Bel: Yeah, it does and it’s the one way that those worries that we have about our kids long term health. When you know that you’ve done your best to actually empower them so that they can make those choices when you’re not around. Just like what your daughter did. Even though you were there, she made those choices without you needing to say anything. There’s a whole new level of peace that we get like this. We know instinctively, we don’t have to argue with them about food. It doesn’t need to be a constant battle and we know that longer term, they’re going to be just fine without us. 

Jess: Yes, yeah. And that’s really ultimately what we want, isn’t it as mums? Yeah, such a good conversation. We could continue talking for hours, I’m sure. But I just want to finish off by I guess, giving you the opportunity to tell us a bit more about your new program. How mums can find out a bit more about this approach that you have to peaceful meal times. 

Bel: Yeah. Well, look, I think in a nutshell, I want to just say to people, it is 100% totally possible for you to have peace at the dinner table. Even if your kids aren’t eating what you expected them to eat. Or if they’re running around the dinner table, your peace doesn’t need to be lost. The energy that you bring to the table can affect the stored memories that we spoke about. So this is all about how do you create stored memories for your kids. So that dinner time is a peaceful place, not just for you, but also for them. A place that they want to come back to and ultimately expand what they eat.

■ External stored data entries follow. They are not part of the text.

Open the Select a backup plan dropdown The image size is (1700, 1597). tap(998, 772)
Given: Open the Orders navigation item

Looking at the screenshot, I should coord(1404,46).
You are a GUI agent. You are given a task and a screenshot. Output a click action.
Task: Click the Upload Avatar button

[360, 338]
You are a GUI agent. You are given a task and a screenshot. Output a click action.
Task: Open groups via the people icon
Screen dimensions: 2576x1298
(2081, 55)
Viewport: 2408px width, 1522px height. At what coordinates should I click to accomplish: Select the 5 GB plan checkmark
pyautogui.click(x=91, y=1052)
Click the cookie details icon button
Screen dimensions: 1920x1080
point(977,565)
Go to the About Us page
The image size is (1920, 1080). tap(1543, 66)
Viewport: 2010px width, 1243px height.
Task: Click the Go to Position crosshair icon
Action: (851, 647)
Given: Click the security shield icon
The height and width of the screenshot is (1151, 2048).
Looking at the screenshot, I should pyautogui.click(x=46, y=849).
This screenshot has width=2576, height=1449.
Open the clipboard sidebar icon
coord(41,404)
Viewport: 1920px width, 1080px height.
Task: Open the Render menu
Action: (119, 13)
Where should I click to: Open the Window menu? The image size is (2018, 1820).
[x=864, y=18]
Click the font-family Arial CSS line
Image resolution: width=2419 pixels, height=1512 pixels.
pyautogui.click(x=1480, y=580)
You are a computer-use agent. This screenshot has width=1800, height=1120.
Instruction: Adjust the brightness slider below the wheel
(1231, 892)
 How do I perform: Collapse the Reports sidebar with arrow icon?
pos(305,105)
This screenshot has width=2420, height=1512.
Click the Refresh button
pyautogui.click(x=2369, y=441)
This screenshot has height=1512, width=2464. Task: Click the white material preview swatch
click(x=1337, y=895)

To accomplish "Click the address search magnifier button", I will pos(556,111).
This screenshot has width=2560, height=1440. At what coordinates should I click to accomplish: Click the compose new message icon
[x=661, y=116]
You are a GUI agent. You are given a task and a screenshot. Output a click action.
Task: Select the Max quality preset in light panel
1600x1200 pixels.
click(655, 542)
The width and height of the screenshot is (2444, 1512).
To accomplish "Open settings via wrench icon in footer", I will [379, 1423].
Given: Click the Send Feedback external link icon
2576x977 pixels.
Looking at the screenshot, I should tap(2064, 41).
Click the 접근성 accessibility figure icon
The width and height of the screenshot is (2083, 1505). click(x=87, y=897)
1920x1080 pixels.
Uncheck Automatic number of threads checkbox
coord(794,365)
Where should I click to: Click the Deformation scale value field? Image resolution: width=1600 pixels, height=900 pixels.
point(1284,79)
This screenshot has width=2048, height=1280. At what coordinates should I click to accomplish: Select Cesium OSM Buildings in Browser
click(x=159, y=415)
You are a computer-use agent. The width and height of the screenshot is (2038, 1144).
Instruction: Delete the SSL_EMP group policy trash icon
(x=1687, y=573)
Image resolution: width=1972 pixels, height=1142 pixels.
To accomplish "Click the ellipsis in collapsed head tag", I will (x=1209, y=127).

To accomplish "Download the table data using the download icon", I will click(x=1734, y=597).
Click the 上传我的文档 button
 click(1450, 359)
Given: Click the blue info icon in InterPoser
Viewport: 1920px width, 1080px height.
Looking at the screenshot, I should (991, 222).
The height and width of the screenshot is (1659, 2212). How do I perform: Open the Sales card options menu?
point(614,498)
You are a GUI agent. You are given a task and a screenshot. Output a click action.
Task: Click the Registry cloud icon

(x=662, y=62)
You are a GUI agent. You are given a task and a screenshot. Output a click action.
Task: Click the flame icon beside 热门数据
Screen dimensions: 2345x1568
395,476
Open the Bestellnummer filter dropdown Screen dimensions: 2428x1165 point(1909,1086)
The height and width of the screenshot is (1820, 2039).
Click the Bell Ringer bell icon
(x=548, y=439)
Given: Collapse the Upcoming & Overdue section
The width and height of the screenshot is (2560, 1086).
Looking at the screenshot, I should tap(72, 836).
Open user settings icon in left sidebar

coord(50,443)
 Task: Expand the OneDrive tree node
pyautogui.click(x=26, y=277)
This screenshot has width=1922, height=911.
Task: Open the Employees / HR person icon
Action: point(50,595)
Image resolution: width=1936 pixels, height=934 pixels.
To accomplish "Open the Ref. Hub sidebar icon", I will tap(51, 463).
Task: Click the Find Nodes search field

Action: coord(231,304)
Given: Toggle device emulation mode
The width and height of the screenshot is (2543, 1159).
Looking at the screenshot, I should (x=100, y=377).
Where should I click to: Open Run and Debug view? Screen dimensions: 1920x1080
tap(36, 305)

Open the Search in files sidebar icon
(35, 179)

Bel: So the one thing that I’ve learned is that when we have our peace, and we learn to let go of all the expectations that we have on our kids and around what they eat. How quickly they eat, or even expectations on ourselves, you know? Like menu planning and all of those kinds of things. When we let go of our own expectations on ourselves and we find peace, then it opens up a whole new level of energy around food in the family. Our ultimate goal is just to make eating real food most of the time a behaviour. It’s about making good behaviours around food now and in the long term. So your peace is actually the story that sets that all up.

Bel: That’s the part that I’m helping people with in this program. Because as mums, we really do love our kids so much but sometimes it’s very hard to separate our love from the fear that we also have.

Jess: Yeah, I love that. I think that the program is going to be helpful for so, so many mums and your work in general as well. I’ll pop the link to your website in the show notes. If anyone wants to head on over and find out more about The Root Cause, I know you guys have got so many great resources on your website. And you’ve got a little free e-book as well. Do you want to tell us a bit about that?

Bel: Yeah, so I’ve got an e-book called, “5 Ways to De-stress Dinner”. They’re just five simple little things that you could put into place that could change the dynamic at the dinner table. So my suggestion with all of my work, regardless of what programs you do with us, or even when I’m in a school setting, is to say choose one of them. Focus on that, make it a way of life, and then choose something else. Because when we try to do everything we really don’t get a chance to do anything really well. So when you download the e-book, choose one of those items to focus on for a week or two and see the change that happens from that.

Jess: Yeah, such good advice and I give the same advice all the time. Just pick one, one thing because feeding kids or improving your kids’ gut health, they’re such big topics. You can easily feel overwhelmed. So I think that’s a really great way to end that you don’t have to do it all just pick one thing. Keep putting one foot in front of the other and before you know it, you’ve made a lot of progress. 

Jess: Thank you so much for joining me on the podcast today, Be. I’ll pop the links to Bel’s e-book and website in the show notes for anyone who wants to click across and go and check them out. 

Bel: Awesome. Thank you so much, Jess, and thank you everyone. And remember, you’re all doing an awesome job.

Jess: Oh, such a good way to end. I agree. Thanks so much!